現在の教育の重大な欠点は、子供たちが自分自身で考える能力を養うことを阻んでいることだと思います。実社会では問題の答えは一つではないはずですが、学校で出される問題は、たった一つの答え以外は全てが不正解です。

すべては決められた通りに従い、それに外れることは許されない。こういった管理教育では、何の疑問を抱くことなく、誰かの指示通りに物事が実行できる人材が優秀と持てはやされます。その際たる存在が現在の政治家や官僚の人々です。今の政治や行政は上からの指示通りに動いているだけで、日本の国益に反することでも平気で実行してしまいます。

管理教育の危険性は、間違っていると気がついても、それに抗うことができなくなる。自分の意見や考えを言えない、もしくはそもそも意見や考えがな無い人を作り出してしまいます。

師の教えに泥むな

私が大学で学んだことで、一番大切だと思う学びは、「師の教えに泥(なず)むな」ということです。

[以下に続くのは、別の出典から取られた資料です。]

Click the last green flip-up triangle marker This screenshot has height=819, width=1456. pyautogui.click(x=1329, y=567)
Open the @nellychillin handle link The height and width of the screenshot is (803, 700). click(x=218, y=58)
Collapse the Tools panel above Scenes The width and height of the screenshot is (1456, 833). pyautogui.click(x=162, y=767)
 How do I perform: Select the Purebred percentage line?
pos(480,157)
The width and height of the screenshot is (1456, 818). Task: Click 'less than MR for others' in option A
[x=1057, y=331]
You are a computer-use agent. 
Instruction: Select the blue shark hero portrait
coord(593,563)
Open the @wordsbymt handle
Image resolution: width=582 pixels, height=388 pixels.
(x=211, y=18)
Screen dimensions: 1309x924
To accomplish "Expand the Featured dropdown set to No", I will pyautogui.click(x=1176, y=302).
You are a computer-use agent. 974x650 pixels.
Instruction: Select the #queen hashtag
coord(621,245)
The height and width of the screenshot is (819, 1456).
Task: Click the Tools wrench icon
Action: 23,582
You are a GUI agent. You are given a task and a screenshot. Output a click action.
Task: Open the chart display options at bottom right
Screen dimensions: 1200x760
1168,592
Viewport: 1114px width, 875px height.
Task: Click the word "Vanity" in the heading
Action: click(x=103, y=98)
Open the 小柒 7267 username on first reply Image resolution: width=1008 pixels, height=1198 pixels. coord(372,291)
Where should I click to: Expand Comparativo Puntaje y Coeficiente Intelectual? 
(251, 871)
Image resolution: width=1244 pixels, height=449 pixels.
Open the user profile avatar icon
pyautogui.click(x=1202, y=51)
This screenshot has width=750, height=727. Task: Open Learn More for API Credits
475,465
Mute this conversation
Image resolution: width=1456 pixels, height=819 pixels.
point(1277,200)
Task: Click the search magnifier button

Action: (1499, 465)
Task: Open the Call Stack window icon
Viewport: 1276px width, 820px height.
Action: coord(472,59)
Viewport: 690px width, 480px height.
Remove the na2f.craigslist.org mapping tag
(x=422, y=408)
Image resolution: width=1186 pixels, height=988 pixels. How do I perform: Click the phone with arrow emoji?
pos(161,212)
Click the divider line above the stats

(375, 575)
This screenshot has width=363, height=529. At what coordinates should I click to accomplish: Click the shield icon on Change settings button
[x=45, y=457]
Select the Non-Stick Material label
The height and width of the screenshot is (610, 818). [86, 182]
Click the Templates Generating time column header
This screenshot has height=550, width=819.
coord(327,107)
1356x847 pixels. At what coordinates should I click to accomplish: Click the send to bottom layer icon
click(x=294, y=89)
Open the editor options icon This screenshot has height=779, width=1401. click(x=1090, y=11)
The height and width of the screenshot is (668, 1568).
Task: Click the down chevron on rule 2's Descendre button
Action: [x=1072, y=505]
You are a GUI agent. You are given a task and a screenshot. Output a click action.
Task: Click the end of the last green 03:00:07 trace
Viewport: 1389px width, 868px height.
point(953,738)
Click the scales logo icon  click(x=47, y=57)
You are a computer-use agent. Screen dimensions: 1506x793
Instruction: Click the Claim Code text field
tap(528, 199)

「泥む」とはぬかるむといった意味で、要するに「先生の教えにハマってはいけません」と、いう意味です。

国学に関する講義で、「この教科書のページに間違いがある。来週までに調べてくるように」と先生が言いました。翌週、ある学生が的確にその誤りを指摘したあと、「尊敬する先生の著書の誤りを指摘するのは嫌なことです」と言ったことが先生の逆鱗に触れ、正に火の出るような、烈火のごとく激しい怒りを受けることになります。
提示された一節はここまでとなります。